- Kategori
- Gündelik Yaşam
Yağmuru kıl payı solladım
Bugünlerde yumuşacık yazılar yazmak geliyor içimden. Tıpkı nisan yağmurları gibi.Fakat haziran ayındayız. Hoş, haziran ayındayız ama, yağmurlar nisan ayını aratmıyor. Belki de ondandır kendimi bahar havasında yumuşacık hissetmem.
İçimden her şeyi yumuşak yumuşak okşamak geliyor.Tabii, en başta kendimi. Omzuma dokunup daha çok şefkat göstermek, kulağıma fısıldar gibi “ seni seviyorum “ demek istiyorum.Daha neler, neler…
Tabii, bunlar kriz anlarımı kapsamıyor. Öyle anlarda telaştan, korkudan nefes alamaz hale geliyorum.Deli Dumrul’ un göğsüne çöken Azrail gibi bir ağırlık çöküyor göğsüme. Öleceğim sanıyorum.
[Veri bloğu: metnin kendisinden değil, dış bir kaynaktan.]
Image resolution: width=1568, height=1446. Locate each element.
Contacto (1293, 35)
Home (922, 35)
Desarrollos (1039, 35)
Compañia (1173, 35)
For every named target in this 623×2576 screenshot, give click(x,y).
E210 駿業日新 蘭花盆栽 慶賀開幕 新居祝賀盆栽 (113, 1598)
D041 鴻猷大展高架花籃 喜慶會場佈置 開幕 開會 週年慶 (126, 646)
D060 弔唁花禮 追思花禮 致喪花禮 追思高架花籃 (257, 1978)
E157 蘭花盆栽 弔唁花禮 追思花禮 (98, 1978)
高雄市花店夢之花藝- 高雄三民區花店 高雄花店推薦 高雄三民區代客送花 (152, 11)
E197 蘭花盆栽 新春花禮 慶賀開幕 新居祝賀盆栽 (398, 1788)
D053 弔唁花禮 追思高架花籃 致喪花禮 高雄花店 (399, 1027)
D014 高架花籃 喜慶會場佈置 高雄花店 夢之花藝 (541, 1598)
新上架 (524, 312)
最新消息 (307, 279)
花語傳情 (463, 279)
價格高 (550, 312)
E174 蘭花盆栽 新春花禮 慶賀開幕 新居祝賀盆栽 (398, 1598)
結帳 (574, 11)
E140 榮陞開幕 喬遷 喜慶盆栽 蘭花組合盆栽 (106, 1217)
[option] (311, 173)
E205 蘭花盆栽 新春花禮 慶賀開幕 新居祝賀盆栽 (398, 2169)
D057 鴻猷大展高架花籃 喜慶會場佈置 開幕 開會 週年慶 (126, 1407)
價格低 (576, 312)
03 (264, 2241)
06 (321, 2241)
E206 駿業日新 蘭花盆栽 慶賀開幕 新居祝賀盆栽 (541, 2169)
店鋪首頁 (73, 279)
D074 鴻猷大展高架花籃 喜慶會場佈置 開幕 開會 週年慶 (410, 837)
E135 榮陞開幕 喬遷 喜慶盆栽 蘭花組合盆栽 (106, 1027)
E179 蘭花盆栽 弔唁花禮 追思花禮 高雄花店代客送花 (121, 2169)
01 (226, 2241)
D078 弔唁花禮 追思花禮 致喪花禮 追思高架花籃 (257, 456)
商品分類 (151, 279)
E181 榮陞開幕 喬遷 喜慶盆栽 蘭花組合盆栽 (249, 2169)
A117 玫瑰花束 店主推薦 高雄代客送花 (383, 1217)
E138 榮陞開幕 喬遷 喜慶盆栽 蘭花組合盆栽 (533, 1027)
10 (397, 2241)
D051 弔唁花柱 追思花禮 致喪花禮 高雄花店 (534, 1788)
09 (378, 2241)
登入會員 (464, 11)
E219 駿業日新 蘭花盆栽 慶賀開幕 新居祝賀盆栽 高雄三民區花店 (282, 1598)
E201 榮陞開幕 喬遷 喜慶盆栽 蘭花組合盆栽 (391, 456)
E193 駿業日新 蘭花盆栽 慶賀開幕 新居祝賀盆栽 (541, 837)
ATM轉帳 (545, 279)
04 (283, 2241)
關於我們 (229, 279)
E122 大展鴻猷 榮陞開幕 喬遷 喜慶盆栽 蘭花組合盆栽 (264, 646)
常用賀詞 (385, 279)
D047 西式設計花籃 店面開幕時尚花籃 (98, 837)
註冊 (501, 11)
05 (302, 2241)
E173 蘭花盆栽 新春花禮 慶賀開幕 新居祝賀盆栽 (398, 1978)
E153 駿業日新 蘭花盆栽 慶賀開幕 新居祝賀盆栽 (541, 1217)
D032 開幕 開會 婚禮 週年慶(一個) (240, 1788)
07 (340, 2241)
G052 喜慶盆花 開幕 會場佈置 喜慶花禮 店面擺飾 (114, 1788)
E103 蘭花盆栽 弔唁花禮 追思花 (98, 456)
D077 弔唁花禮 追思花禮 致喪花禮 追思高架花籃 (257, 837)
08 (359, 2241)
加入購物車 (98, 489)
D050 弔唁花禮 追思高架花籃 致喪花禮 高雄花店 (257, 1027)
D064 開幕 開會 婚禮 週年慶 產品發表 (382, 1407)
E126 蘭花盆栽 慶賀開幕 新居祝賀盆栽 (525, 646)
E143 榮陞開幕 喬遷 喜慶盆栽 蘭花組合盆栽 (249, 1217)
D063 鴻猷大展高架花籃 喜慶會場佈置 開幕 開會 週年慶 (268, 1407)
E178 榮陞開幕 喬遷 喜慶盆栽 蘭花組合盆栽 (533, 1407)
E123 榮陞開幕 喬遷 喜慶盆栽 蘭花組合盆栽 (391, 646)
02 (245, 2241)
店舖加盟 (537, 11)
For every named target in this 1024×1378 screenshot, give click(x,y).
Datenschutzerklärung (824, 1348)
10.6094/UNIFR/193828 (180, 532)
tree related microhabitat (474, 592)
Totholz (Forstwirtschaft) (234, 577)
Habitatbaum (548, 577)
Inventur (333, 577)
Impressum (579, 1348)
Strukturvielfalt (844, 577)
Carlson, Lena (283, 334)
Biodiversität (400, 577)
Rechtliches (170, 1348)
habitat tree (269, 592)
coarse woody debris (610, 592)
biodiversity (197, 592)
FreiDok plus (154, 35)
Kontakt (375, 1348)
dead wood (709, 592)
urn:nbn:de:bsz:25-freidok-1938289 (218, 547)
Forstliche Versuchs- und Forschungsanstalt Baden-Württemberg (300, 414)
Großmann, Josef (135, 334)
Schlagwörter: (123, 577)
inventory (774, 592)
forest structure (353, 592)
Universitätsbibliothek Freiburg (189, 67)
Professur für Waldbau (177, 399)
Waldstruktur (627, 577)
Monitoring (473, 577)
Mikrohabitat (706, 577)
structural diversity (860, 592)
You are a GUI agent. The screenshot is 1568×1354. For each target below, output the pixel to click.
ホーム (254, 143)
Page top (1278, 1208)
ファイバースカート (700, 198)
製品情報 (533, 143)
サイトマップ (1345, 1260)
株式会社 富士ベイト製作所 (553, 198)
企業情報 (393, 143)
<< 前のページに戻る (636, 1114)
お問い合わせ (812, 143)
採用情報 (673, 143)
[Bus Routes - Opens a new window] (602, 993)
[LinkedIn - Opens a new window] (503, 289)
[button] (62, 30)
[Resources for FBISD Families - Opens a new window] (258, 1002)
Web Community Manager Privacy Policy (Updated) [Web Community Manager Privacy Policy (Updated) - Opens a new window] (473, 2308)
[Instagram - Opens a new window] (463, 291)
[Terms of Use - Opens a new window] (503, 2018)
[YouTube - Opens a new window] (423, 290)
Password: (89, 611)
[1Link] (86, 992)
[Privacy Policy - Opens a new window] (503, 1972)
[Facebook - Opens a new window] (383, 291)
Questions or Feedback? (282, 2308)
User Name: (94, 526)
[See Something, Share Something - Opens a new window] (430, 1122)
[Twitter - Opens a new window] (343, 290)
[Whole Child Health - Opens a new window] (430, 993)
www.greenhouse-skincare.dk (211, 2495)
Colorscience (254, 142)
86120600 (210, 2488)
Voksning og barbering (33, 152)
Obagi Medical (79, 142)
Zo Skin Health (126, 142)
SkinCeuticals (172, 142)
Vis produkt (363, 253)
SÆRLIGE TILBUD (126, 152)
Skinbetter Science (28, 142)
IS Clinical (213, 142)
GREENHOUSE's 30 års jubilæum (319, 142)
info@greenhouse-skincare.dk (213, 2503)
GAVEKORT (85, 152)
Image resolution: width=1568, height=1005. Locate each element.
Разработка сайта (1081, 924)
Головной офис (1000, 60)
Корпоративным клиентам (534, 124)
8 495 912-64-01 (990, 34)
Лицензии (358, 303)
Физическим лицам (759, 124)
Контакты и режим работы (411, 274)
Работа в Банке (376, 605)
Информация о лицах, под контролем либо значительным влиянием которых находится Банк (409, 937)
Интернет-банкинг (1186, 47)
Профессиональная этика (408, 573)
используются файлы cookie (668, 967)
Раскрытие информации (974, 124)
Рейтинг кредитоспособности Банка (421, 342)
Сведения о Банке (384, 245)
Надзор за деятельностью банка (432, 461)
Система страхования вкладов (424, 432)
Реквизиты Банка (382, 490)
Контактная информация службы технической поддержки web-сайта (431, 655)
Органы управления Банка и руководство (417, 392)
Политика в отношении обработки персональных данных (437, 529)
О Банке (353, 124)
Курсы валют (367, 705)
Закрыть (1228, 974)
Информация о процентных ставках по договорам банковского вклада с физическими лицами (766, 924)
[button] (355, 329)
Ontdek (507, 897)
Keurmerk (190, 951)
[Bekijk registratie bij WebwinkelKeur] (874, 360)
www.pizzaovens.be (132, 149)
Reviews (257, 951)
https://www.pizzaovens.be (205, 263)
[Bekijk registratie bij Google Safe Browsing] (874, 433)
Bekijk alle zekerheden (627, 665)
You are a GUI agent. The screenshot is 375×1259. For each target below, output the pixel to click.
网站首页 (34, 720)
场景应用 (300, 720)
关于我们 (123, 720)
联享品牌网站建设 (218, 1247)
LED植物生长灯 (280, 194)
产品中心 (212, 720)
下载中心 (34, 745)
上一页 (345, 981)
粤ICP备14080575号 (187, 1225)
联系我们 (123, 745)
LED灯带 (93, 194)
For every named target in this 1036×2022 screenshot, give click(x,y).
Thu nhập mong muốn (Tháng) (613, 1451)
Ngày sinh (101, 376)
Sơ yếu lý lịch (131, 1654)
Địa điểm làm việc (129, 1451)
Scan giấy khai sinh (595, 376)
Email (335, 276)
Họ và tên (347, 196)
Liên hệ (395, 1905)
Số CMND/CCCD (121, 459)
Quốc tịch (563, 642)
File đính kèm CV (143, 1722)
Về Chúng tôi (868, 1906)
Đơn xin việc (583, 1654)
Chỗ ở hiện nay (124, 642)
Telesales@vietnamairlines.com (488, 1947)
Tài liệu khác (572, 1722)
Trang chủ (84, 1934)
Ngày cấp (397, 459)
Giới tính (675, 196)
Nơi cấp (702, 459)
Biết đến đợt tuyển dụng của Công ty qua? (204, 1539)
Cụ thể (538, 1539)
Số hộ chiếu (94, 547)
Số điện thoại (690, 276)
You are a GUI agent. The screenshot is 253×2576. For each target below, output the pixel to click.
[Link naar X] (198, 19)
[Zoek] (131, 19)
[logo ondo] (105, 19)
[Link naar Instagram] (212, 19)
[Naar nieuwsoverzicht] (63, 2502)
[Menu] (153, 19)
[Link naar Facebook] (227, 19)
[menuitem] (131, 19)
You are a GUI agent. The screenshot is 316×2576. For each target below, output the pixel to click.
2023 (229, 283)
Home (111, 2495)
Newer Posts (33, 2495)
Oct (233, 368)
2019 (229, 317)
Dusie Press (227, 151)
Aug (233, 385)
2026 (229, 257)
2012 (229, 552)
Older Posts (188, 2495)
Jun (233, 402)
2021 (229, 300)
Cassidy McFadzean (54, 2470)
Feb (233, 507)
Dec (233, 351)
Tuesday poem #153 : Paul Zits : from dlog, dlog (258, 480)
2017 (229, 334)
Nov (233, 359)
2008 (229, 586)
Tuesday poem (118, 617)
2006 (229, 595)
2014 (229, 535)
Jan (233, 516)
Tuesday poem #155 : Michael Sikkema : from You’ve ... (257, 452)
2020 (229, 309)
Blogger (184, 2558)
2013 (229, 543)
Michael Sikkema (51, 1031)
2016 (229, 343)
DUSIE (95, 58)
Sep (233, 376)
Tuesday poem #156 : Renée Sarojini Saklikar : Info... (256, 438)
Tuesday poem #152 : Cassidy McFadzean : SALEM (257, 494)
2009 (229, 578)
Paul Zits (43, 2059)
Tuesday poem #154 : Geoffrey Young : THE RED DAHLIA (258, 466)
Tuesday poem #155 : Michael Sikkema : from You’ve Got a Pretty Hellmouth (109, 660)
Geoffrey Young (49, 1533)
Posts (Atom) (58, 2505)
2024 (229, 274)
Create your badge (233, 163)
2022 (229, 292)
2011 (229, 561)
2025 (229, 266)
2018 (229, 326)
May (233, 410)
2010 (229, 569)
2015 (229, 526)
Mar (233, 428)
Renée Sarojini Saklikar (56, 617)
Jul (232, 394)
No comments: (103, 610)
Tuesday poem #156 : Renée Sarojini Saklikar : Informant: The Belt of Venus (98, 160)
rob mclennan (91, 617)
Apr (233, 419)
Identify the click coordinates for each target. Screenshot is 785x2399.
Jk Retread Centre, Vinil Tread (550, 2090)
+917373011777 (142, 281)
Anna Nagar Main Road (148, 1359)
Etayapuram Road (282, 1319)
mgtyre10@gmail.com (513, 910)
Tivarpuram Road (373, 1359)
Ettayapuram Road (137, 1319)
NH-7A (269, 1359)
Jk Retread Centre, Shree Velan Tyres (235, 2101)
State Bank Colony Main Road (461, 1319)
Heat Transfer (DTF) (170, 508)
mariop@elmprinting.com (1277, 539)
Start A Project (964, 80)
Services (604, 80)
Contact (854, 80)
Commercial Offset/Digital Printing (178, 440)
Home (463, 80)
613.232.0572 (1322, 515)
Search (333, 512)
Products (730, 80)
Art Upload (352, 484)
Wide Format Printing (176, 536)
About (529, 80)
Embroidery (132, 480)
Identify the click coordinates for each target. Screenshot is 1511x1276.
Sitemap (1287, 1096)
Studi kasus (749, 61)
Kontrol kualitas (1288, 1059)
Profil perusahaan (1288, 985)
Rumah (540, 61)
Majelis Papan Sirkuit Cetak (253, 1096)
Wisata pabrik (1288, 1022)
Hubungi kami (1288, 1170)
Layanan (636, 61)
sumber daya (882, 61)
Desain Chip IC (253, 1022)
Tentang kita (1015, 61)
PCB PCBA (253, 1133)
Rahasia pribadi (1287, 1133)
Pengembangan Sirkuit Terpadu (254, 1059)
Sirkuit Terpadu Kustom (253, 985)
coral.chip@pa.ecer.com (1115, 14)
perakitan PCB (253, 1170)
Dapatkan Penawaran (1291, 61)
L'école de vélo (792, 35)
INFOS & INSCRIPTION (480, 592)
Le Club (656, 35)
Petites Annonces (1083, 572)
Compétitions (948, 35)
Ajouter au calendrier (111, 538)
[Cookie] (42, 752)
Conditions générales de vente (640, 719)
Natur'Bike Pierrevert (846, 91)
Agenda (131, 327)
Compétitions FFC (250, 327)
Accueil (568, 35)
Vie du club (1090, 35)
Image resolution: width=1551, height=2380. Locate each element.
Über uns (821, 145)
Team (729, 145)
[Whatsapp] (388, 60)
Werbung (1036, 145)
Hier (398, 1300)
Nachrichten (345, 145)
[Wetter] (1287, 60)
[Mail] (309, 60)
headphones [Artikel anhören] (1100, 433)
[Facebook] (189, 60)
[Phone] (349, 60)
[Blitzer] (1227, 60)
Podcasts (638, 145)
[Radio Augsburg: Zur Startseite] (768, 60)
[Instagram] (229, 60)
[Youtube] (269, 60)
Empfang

İşte, öyle anlardan ikisini, bir hafta içinde, o çok sevdiğim yağmur yaşattı bana. Bahar havalarında, ben hep ne giyeceğimi bilemem, ağırlık olmasın diye de hava kapalı da olsa şemsiye almam yanıma. Öyle olunca tehlikenin geldiğini hissettikçe güm güm atar kalbim.
Ayrıntılara girmeyeceğim, iki kere kıl payı yağmuru solladım. Ben evime girdim, o bastırdı. Hatta, bir keresinde belediye otobüsünün şöferinden yardım istedim. Beni durak harici indirdi. Yağmurla yarışırken o anlarda çok zorlandım.
Bir üçüncüyü yaşamak istemiyorum. Onun dışında havalarla barışığım. Ya sizin oralarda havalar nasıl?